Si l’article L. 212-15 du code de l’éducation exclut effectivement l’utilisation des locaux scolaires par le maire pendant les heures ou périodes au cours desquelles ces locaux sont utilisés pour les besoins de la formation initiale et continue, il semble excessif d’en déduire l’interdiction totale de toute coexistence dans une même école d’activités organisées par la commune et d’activités d’enseignement.
Les dispositions de cet article excluent seulement que la commune puisse librement disposer des locaux scolaires dont elle est propriétaire lorsque ces locaux sont utilisés pour les besoins de l’enseignement. Il s’agit donc d’un principe de priorité accordé à l’éducation nationale.

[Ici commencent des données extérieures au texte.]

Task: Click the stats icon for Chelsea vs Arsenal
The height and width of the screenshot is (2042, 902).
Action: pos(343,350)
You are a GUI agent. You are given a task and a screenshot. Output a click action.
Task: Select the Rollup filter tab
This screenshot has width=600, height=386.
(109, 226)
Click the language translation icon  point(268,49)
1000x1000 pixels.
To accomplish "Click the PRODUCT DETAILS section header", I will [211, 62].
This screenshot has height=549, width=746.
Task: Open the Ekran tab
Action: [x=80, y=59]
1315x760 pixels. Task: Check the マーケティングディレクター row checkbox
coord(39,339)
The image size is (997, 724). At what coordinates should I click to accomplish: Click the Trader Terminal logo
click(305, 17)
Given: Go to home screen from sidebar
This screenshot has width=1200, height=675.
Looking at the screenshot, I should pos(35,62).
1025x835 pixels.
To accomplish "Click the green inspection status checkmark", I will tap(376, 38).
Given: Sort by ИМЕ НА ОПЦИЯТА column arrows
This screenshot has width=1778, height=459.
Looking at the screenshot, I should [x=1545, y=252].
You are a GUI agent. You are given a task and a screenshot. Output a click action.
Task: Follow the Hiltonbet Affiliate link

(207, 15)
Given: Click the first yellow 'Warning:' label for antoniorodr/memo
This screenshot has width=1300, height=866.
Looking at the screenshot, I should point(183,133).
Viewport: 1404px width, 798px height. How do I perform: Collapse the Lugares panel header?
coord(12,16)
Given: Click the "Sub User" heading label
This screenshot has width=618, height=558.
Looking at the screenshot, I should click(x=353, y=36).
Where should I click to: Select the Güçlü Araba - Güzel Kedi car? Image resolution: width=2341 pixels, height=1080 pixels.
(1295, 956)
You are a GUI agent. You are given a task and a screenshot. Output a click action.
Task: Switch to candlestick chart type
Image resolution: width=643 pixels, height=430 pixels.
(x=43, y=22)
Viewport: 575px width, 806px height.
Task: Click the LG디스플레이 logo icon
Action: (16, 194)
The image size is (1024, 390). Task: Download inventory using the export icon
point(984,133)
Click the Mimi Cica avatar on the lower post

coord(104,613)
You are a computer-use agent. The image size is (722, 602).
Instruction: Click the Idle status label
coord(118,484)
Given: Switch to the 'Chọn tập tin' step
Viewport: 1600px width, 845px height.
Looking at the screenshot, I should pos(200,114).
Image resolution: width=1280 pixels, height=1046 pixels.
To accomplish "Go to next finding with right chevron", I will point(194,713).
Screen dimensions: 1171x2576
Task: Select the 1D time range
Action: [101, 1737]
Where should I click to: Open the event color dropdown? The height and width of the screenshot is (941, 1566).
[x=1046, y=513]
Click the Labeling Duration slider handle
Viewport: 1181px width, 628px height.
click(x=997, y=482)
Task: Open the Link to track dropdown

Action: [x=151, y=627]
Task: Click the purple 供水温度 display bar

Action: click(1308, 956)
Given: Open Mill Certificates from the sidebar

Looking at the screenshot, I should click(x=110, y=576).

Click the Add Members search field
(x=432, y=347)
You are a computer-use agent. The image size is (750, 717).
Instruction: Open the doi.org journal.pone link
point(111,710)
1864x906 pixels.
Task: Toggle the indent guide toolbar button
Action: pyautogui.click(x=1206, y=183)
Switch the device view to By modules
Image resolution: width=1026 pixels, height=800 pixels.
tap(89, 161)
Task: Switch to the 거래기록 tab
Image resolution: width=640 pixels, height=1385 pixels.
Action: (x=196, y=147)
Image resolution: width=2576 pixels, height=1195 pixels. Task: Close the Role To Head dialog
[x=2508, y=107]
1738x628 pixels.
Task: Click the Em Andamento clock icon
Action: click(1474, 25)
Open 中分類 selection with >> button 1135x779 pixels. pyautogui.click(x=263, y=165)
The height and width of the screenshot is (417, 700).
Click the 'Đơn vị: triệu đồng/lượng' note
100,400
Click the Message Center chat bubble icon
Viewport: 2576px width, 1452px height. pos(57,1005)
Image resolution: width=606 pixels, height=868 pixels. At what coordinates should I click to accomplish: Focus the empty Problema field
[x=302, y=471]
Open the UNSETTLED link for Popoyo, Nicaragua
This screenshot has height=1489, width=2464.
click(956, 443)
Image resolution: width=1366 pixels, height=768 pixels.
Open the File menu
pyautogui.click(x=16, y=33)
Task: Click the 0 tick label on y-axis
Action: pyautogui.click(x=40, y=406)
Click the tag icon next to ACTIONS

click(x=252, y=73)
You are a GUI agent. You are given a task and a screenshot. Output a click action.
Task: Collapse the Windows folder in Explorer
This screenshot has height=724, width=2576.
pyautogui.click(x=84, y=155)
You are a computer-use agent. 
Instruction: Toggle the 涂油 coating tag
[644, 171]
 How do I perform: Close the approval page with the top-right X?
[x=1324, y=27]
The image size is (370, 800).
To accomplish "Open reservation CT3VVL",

De ce fait, la coexistence d’activités scolaires et périscolaires apparaît possible dans la mesure où elle est autorisée par l’État, celui-ci étant prioritaire pour l’utilisation des locaux scolaires. Cette notion d’autorisation est par ailleurs confortée par les dispositions de l’article L. 216-1 du code de l’éducation, qui prévoient que « les communes, départements, ou régions peuvent organiser dans les établissements scolaires, pendant leurs heures d’ouverture et avec l’accord des conseils et autorités responsables de leur fonctionnement, des activités éducatives, sportives et culturelles complémentaires. Ces activités sont facultatives et ne peuvent se substituer ni porter atteinte aux activités d’enseignement et de formation fixées par l’État. Des agents de l’État, dont la rémunération leur incombe, peuvent être mis à leur disposition ».
Compte tenu de ces éléments, les dispositions législatives en vigueur ne font pas obstacle à la coexistence de l’aide personnalisée et d’activités périscolaires organisées par la commune.